■ **Article**
•••
Une mesure de "fermeté". Le ministre de l'Intérieur a ordonné, mercredi 17 avril, l'instauration d'un couvre-feu pour les moins de 18 ans à Pointe-a-Pitre. Le ministre de l'Intérieur était en visite dans la ville guadeloupéenne pour faire un point sur l'opération "place nette", initiée début mars dans l'archipel. Il a précisé que le couvre-feu débuterait lundi 22 avril et s'appliquerait pendant deux prochains mois. "Tous les mineurs de moins de 18 ans ne pourront pas circuler dans les rues de Point-à-Pitre après 20 heures et la police nationale appliquera à la lettre évidemment ces demandes", a déclaré Gérald Darmanin, aux côtés de Marie Guévenoux, ministre des Outre-mer. Franceinfo revient sur le contexte qui a mené à cette décision.

Pointe-à-Pitre est le théâtre d'une flambée de violences

La Guadeloupe fait actuellement face à une flambée de violences. Selon la préfecture, l'archipel compte "six fois plus d'homicides, neuf fois plus de tentatives d'homicides, dont la moitié par armes à feu, et 20 fois plus de vols à main armée que la moyenne nationale" française. Pointe-à-Pitre, en particulier, a été le théâtre de violences urbaines au cours des derniers mois.

En mars, une commerçante y a été tuée lors d'un braquage. Quelques jours plus tard, des touristes en croisière ont été blessés à l'arme blanche par une femme atteinte de troubles psychiatriques alors qu'ils faisaient escales dans la ville, rapporte Guadeloupe La 1ère. Cette succession de violences a poussé le maire EELV, Harry Durimal, à menacer de démissionner, le 24 mars dernier. Il avait alors qualifié sa commune de "coupe-gorge" en "faillite totale", affirmant que les touristes y "risquaient leur vie". L'édile, élu depuis 2020, a même menacé de démissionner.

Pour répondre à ces incidents, des opérations "place nette" ont débuté lundi dans l'archipel et d'autres sont prévues "pour le mois à venir", a précisé à l'AFP l'entourage du ministre. Gérald Darmanin a ainsi annoncé mercredi des "opérations de lutte contre la drogue, contre des points de deal et la circulation des armes, qui est sans doute le problème principal que connaît la Guadeloupe aujourd'hui".

De plus en plus de mineurs sont impliqués

Les opérations de police s'accompagnent d'un couvre-feu qui vise spécifiquement les moins de 18 ans. A Pointe-à-Pitre, le pourcentage de mineurs parmi les auteurs de délits a triplé en un an, atteignant 38% au début de 2024, selon le dernier rapport des autorités locales sur la délinquance. Sur franceinfo jeudi, Harry Durimel a rappelé qu'il y a eu "des nuits de guérilla urbaine à Pointe-à-Pitre il y a une dizaine de jours". A ce moment-là, "nous avons constaté que des jeunes de 13 à 14 ans brûlaient des poubelles", relate le maire, qui recense 70 départs de feu "sur ce petit territoire de 2,6 km carrés".
•••
■ **Entrées de données**
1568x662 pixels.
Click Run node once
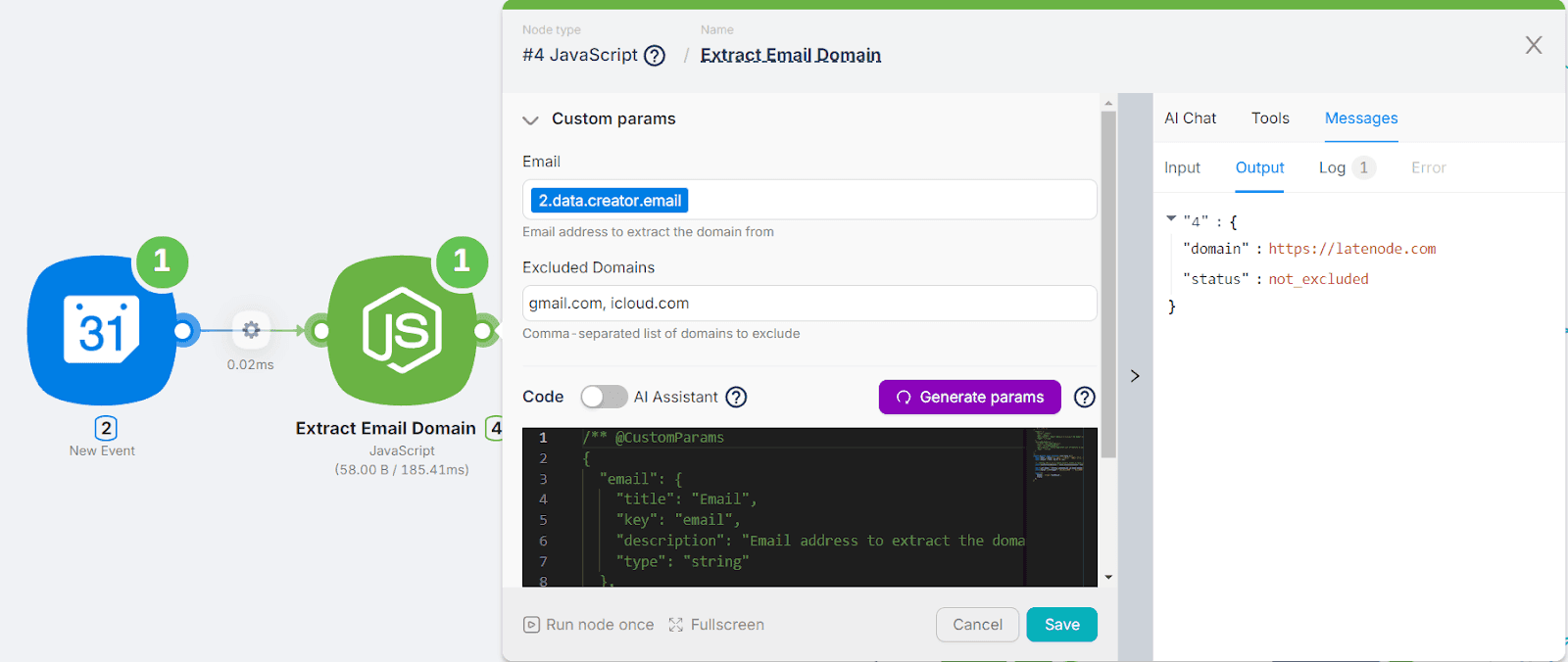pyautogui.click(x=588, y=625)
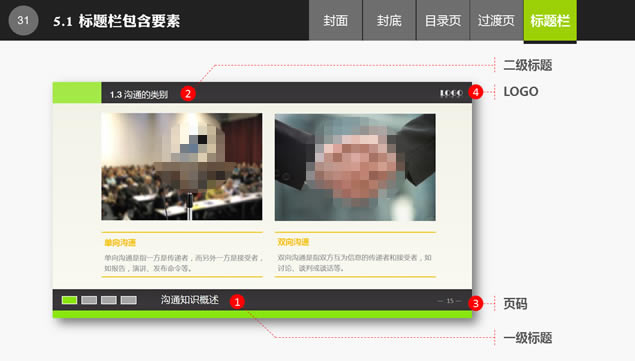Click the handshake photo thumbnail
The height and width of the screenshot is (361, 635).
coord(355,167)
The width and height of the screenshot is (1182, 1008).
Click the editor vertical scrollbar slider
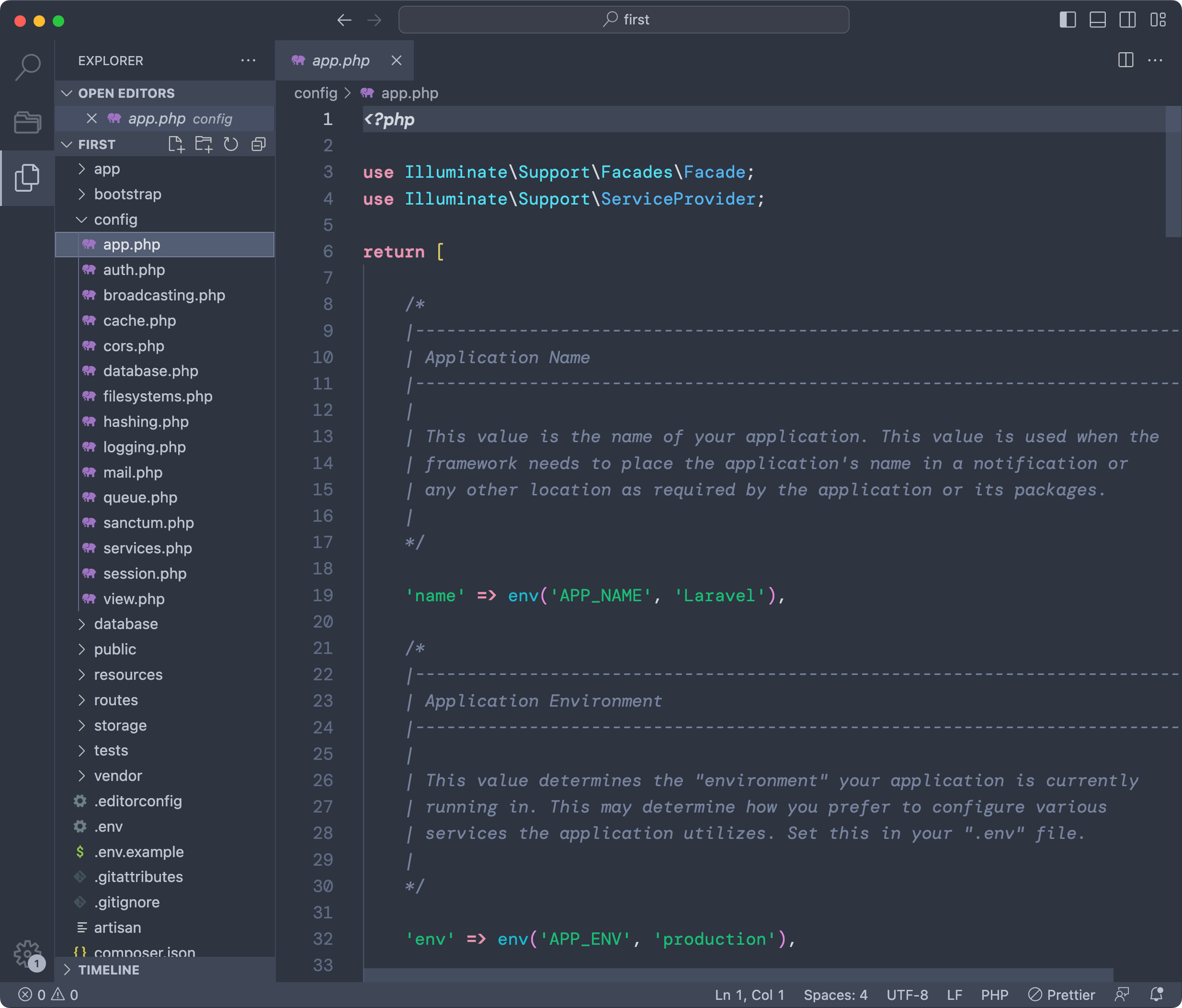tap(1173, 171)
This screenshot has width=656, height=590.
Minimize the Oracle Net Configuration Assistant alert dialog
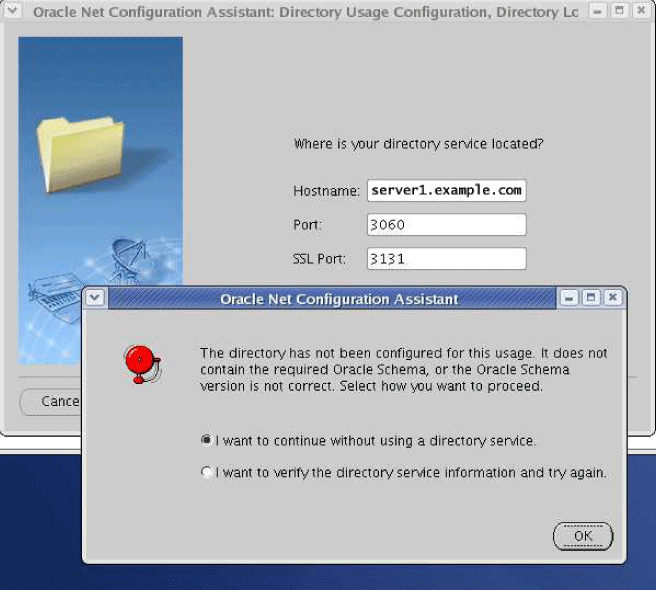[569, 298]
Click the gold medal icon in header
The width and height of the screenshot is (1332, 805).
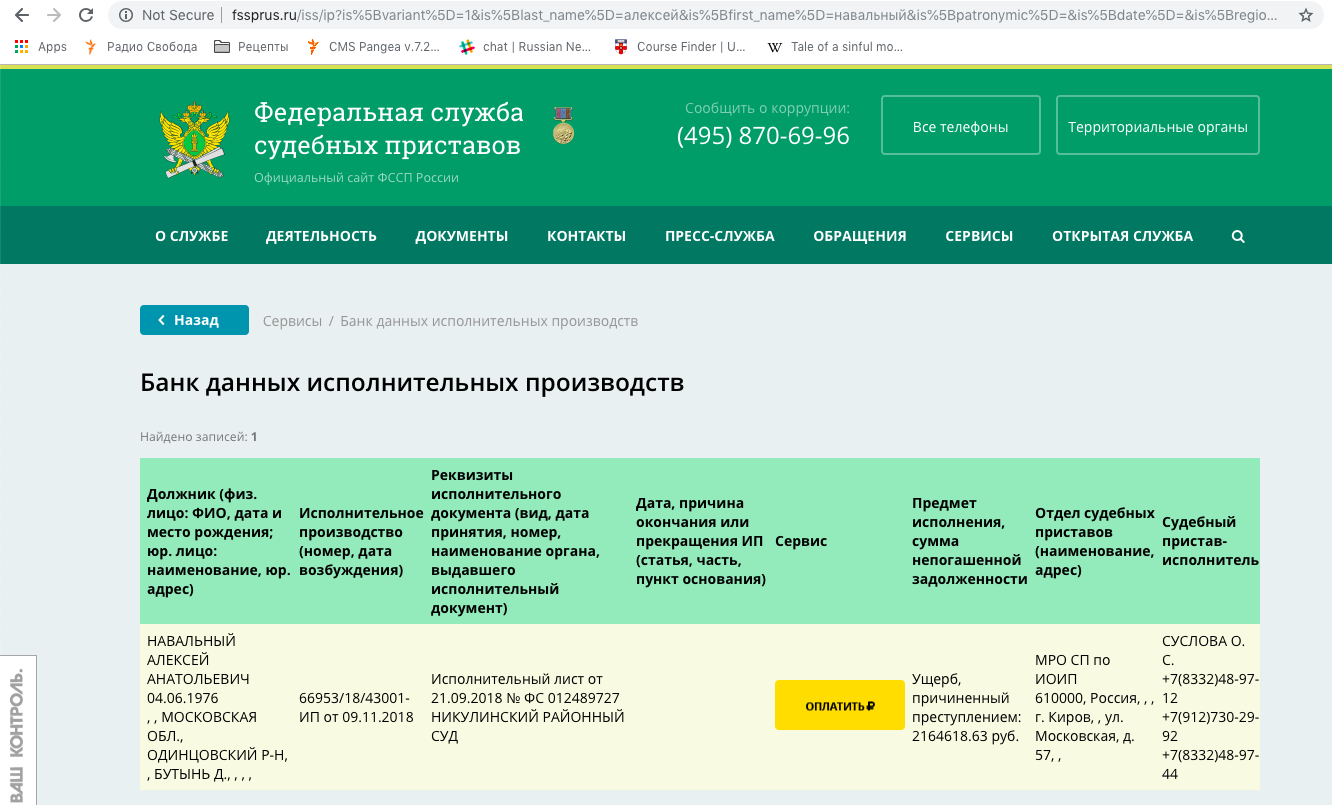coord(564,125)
•••
■ **Liste des tâches**
**a)** Recopiez le passage de l'article qui va de « Pointe-à-Pitre est le » à « des derniers mois. ».
**b)** D'après l'article, quelle part des auteurs de délits à Pointe-à-Pitre les mineurs représentaient-ils au début de 2024 ?
**c)** Reformulez sous forme de liste le paragraphe de l'article qui commence par « La Guadeloupe fait actuellement face », en gardant ses faits principaux.

■ **Réponses par tâche**
**a)**
Pointe-à-Pitre est le théâtre d'une flambée de violences

La Guadeloupe fait actuellement face à une flambée de violences. Selon la préfecture, l'archipel compte "six fois plus d'homicides, neuf fois plus de tentatives d'homicides, dont la moitié par armes à feu, et 20 fois plus de vols à main armée que la moyenne nationale" française. Pointe-à-Pitre, en particulier, a été le théâtre de violences urbaines au cours des derniers mois.

**b)** Au début de 2024, les mineurs représentaient 38 % des auteurs de délits à Pointe-à-Pitre.

**c)**
- La Guadeloupe fait face à une flambée de violences.
- Selon la préfecture, l'archipel compte six fois plus d'homicides que la moyenne nationale française.
- Il compte neuf fois plus de tentatives d'homicides, dont la moitié par armes à feu.
- Il compte aussi 20 fois plus de vols à main armée.
- Pointe-à-Pitre, en particulier, a connu des violences urbaines au cours des derniers mois.